* THE REQUEST:
Copy the lines below word for word, leaving out the pictures.

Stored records
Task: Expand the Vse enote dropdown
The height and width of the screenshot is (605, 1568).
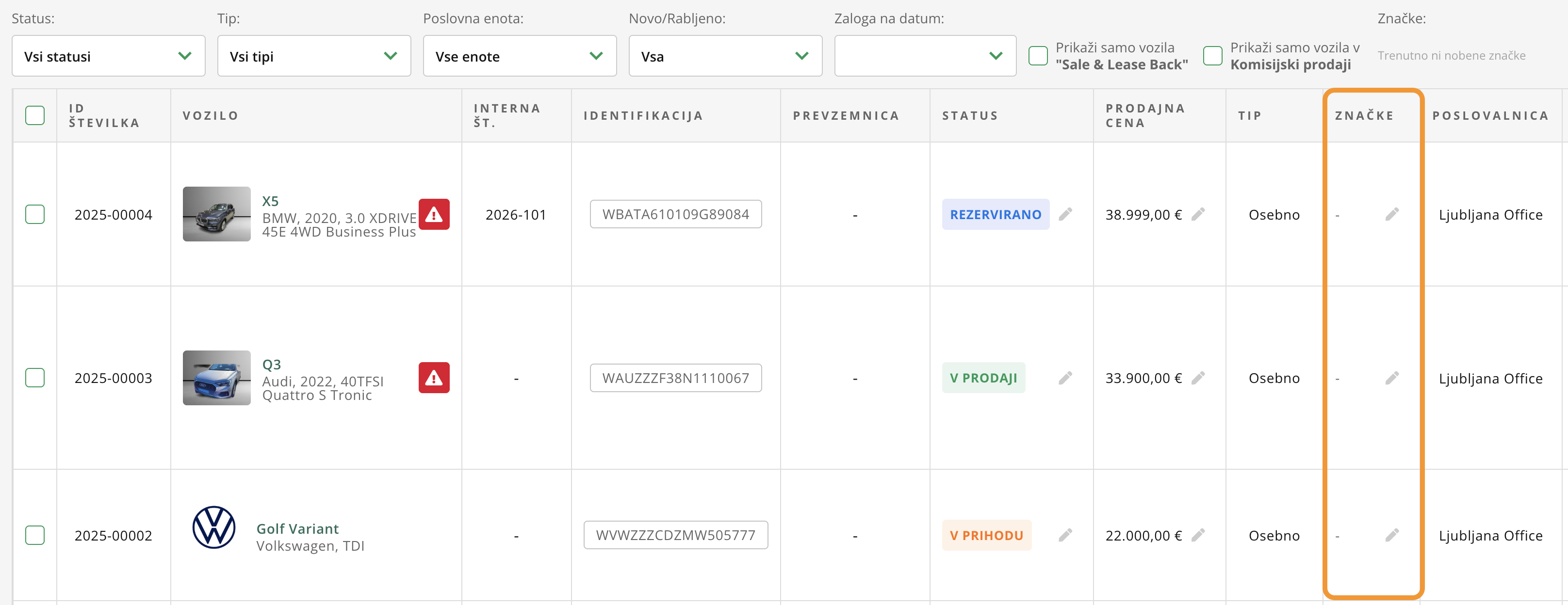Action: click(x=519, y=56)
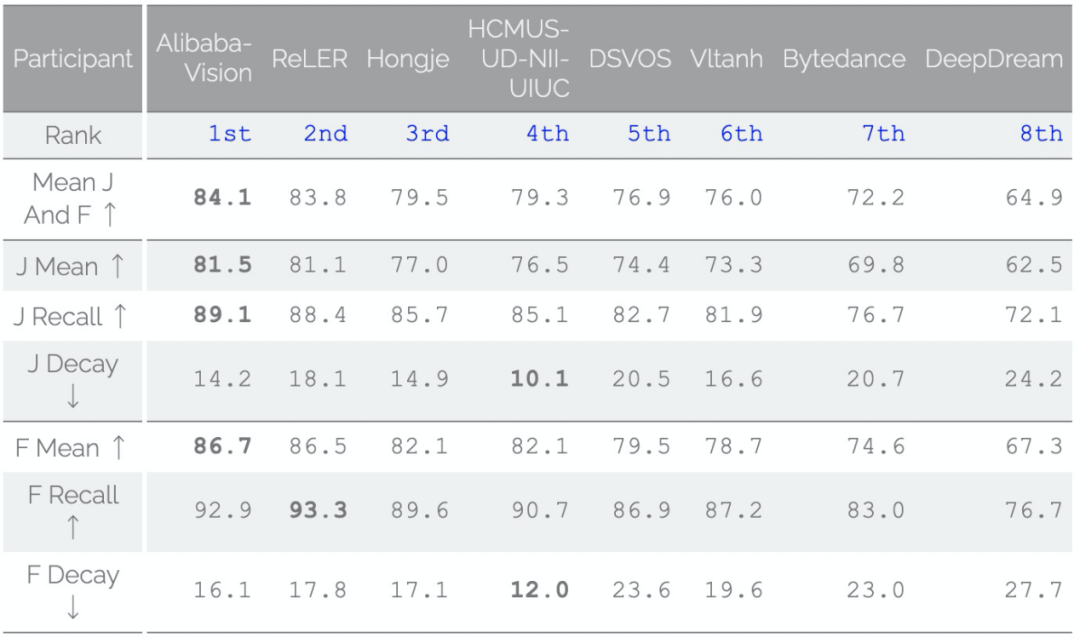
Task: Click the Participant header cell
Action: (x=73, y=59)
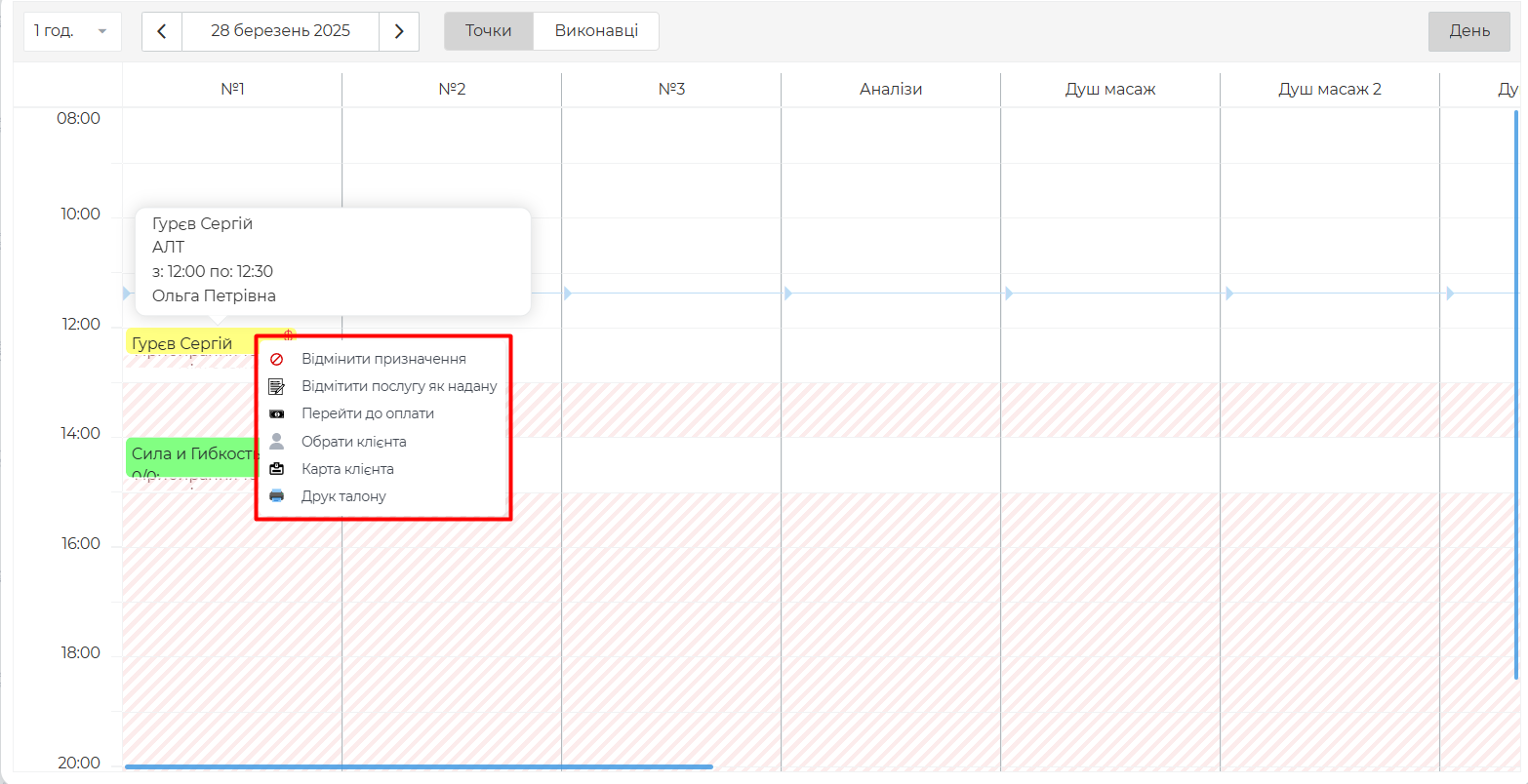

* EXPECTED OUTPUT:
Task: Expand the Vse enote dropdown
The height and width of the screenshot is (605, 1568).
Action: click(x=519, y=56)
Task: Click the Participant header cell
Action: (x=73, y=59)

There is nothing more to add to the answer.